◆ **What is being asked**: Please reproduce, word for word, the lines of data between the line containing "Identify the location of chart2-facet-label: Australia." and the line containing "center [166, 394].", inclusive.

◆ **Provided data**:
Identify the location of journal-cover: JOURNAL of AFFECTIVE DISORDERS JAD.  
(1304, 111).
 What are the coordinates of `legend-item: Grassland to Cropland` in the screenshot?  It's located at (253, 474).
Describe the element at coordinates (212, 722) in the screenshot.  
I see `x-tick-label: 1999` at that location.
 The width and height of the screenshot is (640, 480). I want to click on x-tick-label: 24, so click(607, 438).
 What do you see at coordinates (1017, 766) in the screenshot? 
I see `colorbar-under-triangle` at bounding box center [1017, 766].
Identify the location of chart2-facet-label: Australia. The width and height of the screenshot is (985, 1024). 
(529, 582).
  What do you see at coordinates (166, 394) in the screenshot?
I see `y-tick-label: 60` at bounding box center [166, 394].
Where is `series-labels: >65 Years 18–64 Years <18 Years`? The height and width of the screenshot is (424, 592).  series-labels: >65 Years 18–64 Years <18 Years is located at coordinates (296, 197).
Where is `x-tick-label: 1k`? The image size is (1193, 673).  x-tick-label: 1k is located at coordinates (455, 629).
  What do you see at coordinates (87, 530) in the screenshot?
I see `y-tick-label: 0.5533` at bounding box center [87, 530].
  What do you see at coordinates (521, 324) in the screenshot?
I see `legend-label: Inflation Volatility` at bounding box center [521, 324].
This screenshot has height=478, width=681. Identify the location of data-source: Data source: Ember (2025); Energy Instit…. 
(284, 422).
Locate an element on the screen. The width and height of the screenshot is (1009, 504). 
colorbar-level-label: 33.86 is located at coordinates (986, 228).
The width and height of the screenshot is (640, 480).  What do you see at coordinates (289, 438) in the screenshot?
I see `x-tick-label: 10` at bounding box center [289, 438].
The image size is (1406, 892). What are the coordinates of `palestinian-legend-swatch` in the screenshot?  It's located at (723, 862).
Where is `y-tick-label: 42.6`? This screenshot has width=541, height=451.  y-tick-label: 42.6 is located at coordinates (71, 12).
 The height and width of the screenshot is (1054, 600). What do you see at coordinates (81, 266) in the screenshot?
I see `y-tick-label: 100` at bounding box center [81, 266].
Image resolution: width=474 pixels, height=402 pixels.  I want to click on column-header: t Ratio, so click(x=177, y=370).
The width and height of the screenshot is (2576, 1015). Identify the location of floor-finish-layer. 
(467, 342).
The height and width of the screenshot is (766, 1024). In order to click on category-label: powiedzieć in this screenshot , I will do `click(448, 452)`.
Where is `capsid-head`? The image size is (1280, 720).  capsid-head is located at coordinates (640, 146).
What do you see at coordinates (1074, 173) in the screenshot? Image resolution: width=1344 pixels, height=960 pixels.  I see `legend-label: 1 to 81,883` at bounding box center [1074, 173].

◆ **Task answer**:
Identify the location of chart2-facet-label: Australia. The width and height of the screenshot is (985, 1024). 
(529, 582).
  What do you see at coordinates (166, 394) in the screenshot?
I see `y-tick-label: 60` at bounding box center [166, 394].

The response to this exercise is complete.